Data for processing below:

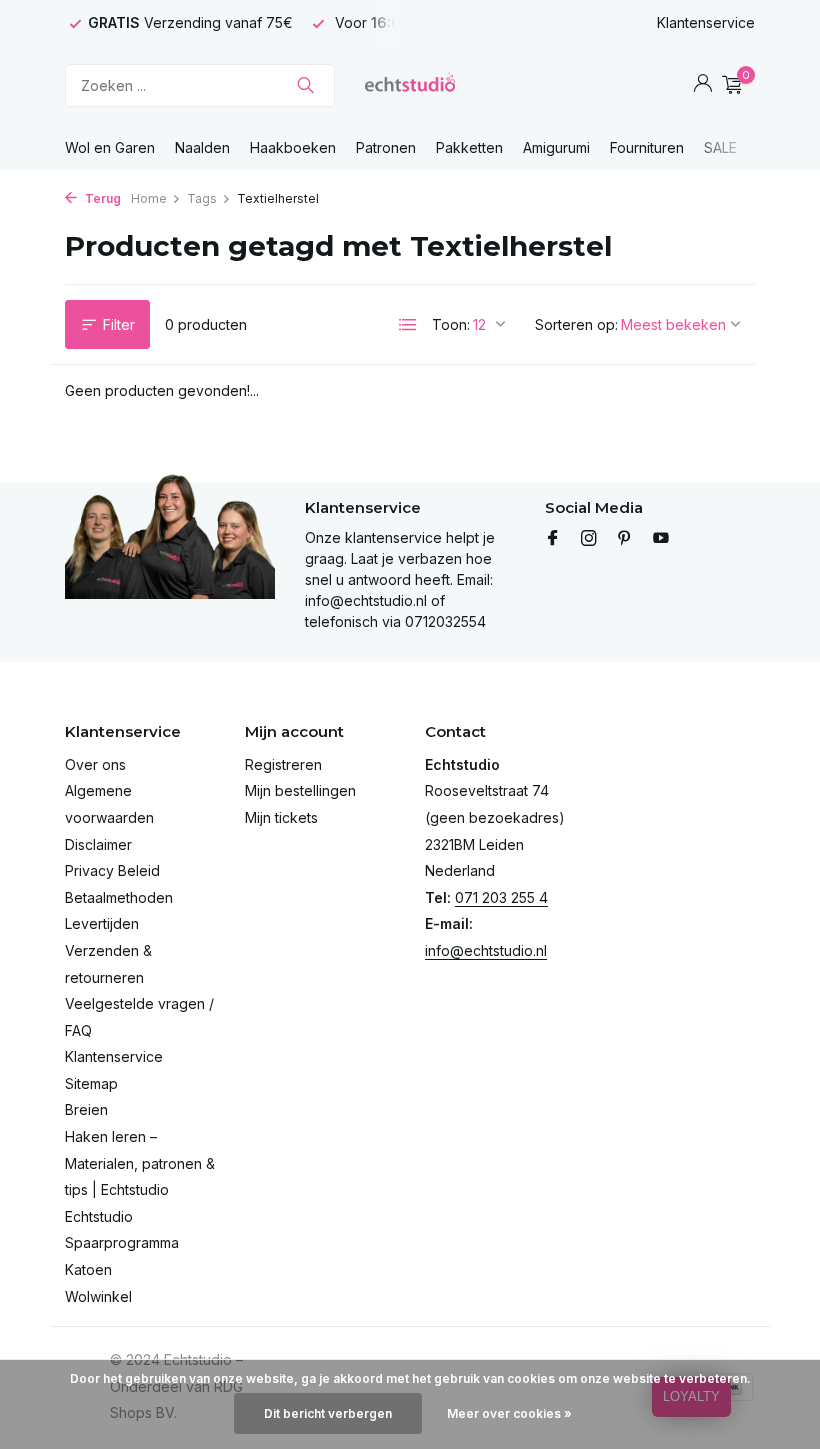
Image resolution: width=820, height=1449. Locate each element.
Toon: (451, 324)
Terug (101, 198)
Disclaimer (98, 844)
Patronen (386, 147)
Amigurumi (556, 147)
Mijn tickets (281, 817)
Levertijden (102, 923)
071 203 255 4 (501, 897)
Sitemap (91, 1083)
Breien (86, 1109)
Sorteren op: (576, 324)
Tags (202, 198)
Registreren (283, 764)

End of Data for processing.

◆ Problem to work on
When a record holds a picture, leave that picture out; copy the rest verbatim.

◆ Expected answer
Image resolution: width=820, height=1449. Locate each element.
Toon: (451, 324)
Terug (101, 198)
Disclaimer (98, 844)
Patronen (386, 147)
Amigurumi (556, 147)
Mijn tickets (281, 817)
Levertijden (102, 923)
071 203 255 4 (501, 897)
Sitemap (91, 1083)
Breien (86, 1109)
Sorteren op: (576, 324)
Tags (202, 198)
Registreren (283, 764)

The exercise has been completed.